Peter Gabriel sait trop bien que son nouvel album Scratch My Back, une collection de chansons empruntées à d'autres artistes et reprises avec un grand orchestre, et le concert qui en est inspiré peuvent être perçus comme difficiles. «Ce ne sont pas des chansons pop», a convenu Gabriel en conférence de presse au Centre Bell, quelques heures avant le premier de deux spectacles présentés en première nord-américaine au Centre Bell, mercredi et jeudi. «Ceux qui sont prêts à me suivre dans cette aventure semblent l'apprécier, a-t-il ajouté. Mais ce n'est pas pour tout le monde.»

L'artiste de 60 ans, adulé par le public québécois depuis sa période Genesis, ne fait pas des reprises pour le plaisir de la chose. Ces chansons de Bowie, Paul Simon, Arcade Fire ou Bon Iver, il a voulu les transformer en leur donnant un traitement parfois très sombre. Il craignait qu'une chanson axée sur le groove comme Listening Wind, de Talking Heads, ne résiste pas à une adaptation orchestrale, mais il croit avoir gagné ce pari. L'album Scratch My Back, constate-t-il avec le recul, traite de l'amour, de la mort - «avec un peu de sexe entre les deux» - mais aussi du terrorisme dans des chansons comme Listening Wind justement et Boy in the Bubble de Paul Simon.

Le concept de départ en était un d'échange, les artistes «repris» empruntant à leur tour une chanson de Gabriel sur un album à venir. Ce projet s'annonce plus difficile que prévu. La moitié du disque est enregistrée - Gabriel cite une version de I Don't Remember par David Byrne qu'il vient de recevoir, Solsbury Hill par Lou Reed, Biko par Paul Simon, Come Talk To Me par Bon Iver et celle qui l'étonne le plus, Not One of Us par Stephin Merritt (The Magnetic Fields) - mais il n'est pas assuré que les autres vont se commettre à leur tour: Arcade Fire est occupé à son prochain album, on raconte que Bowie ne chante plus et Radiohead n'est peut-être plus intéressé même si Thom Yorke avait donné son assentiment. «Je lui ai envoyé la musique de Street Spirit et je n'ai plus entendu parler de lui par la suite, raconte Gabriel. Peut-être sommes-nous allés trop loin (dans cette version).»

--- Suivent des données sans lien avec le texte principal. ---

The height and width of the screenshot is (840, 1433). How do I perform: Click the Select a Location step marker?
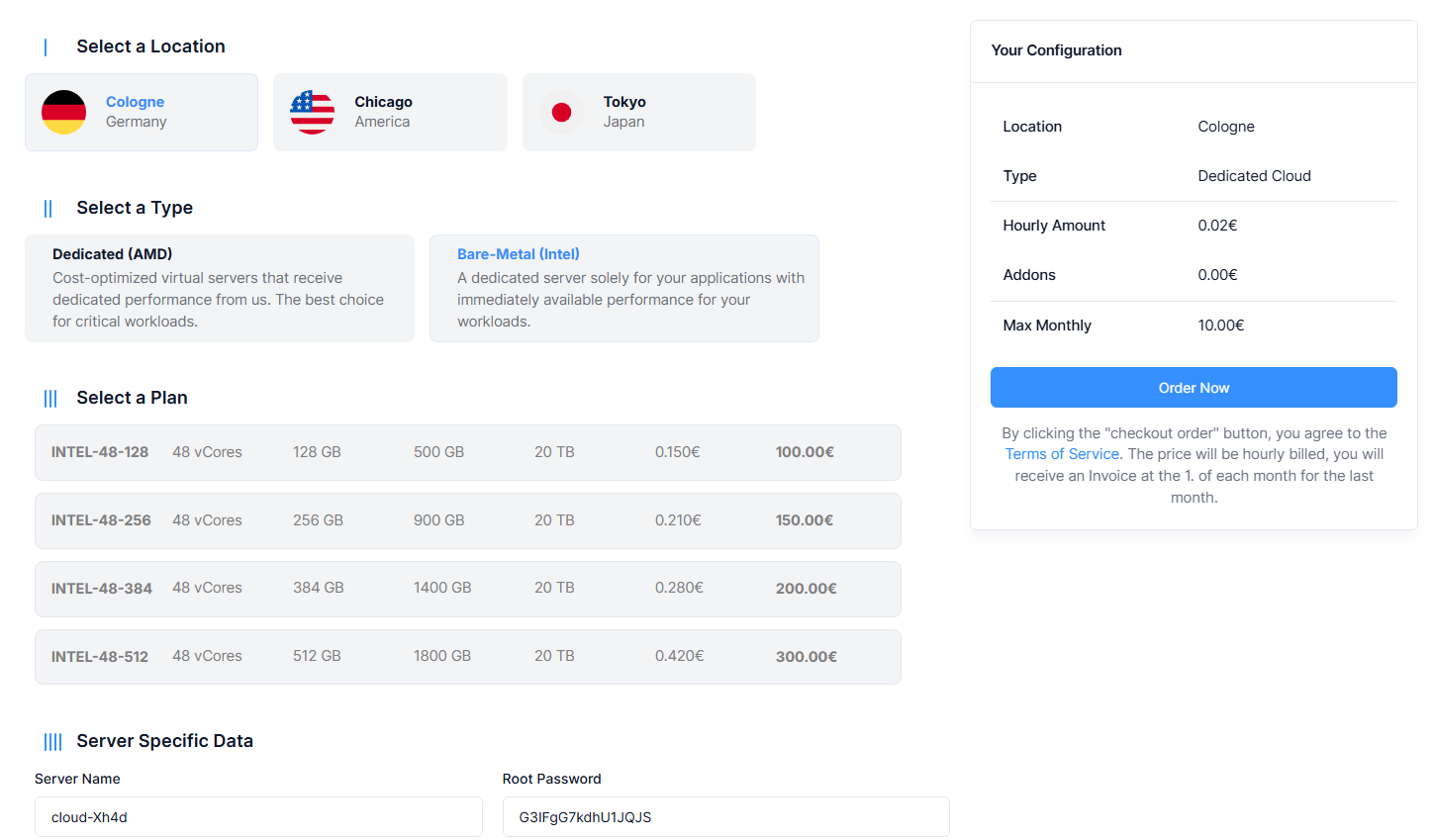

Dans son spectacle, après avoir joué dans l'ordre les chansons de Scratch My Back, Gabriel poursuit avec des morceaux choisis de son propre répertoire également soumis au traitement orchestral. Certaines chansons, comme The Rhythm of the Heat, en ressortent transformées, dit-il. D'autres, par contre, ne sont pas encore au point: «Hier encore, on a travaillé sur Red Rain. Si John (Metcalfe, l'orchestrateur) la termine ce soir, on la jouera peut-être demain.»

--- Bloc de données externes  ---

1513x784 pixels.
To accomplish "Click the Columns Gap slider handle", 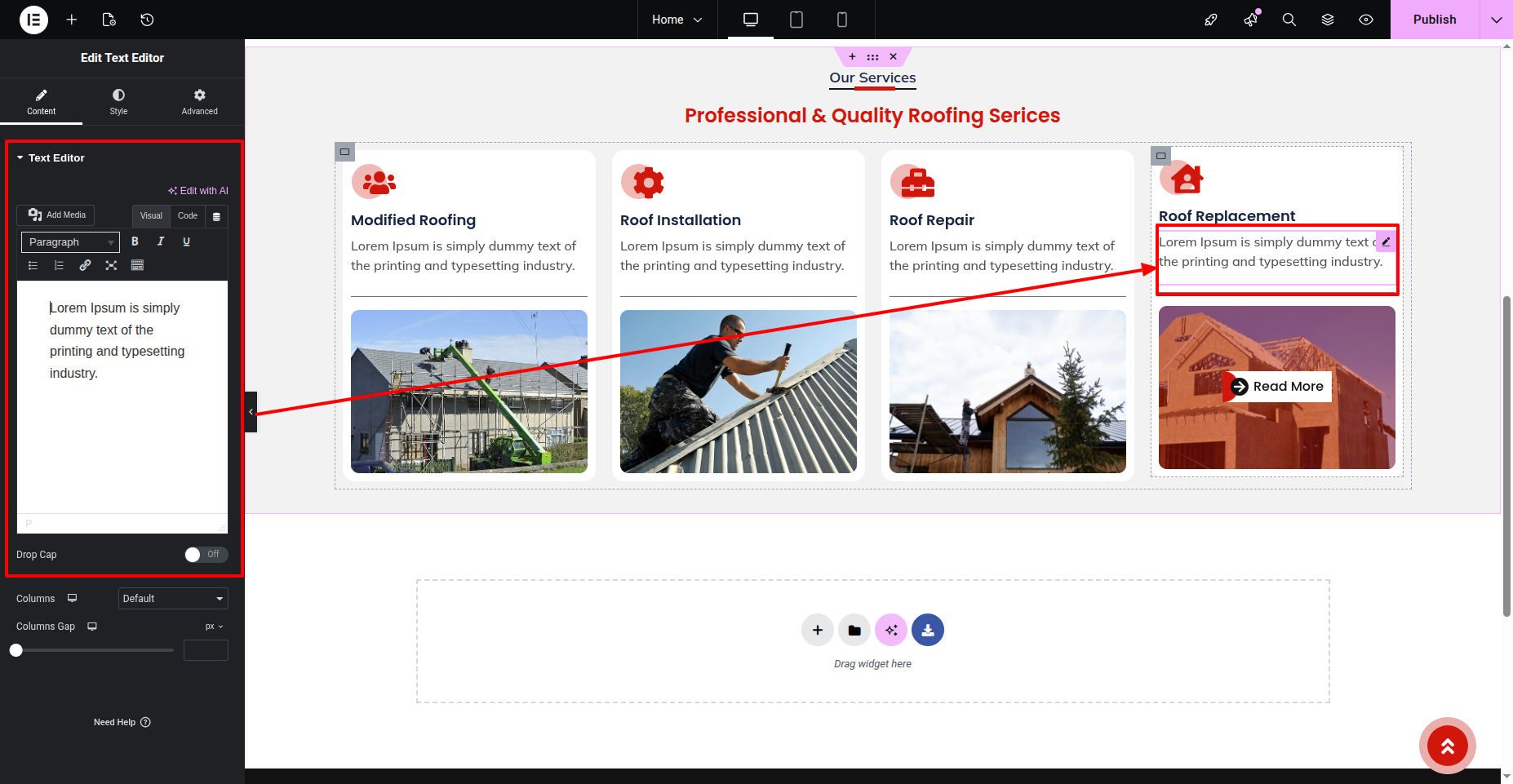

Gabriel n'a donné ce spectacle que dans trois capitales européennes et son itinéraire nord-américain ne comprend, outre Montréal, que New York et Los Angeles. Il est question de quelques autres concerts à l'automne, mais ce papa de jeunes enfants veut se consacrer à d'autres projets. Il ne dit pas non à un autre album de reprises, plus axé sur les rythmes, mais il veut surtout travailler à un album de chansons originales, lui qui ne nous a vraiment pas gâtés à ce chapitre depuis longtemps. Oui, reconnaît-il, l'auteur-compositeur en lui a souffert du syndrome de la page blanche: «J'ai laissé beaucoup d'idées en studio, qui ne sont pas achevées. Il faut que je me botte le derrière. Ça sera mon prochain projet. J'ai hâte.»

Gabriel n'aura pas le temps d'aller voir Totem du Cirque du Soleil, une création de son ami Robert Lepage. Mais il doit déjeuner avec lui jeudi matin. Il aimerait bien travailler de nouveau avec le metteur en scène québécois, qui avait monté son spectacle du début des années 90, mais ils n'ont aucun projet précis.

Gabriel savait que pendant son concert au Centre Bell, mercredi, des spectateurs allaient sans doute suivre sur leur téléphone le déroulement match Canadien-Washington: «On m'a averti que si les gens se mettent à crier, ça n'aura rien à voir avec moi!»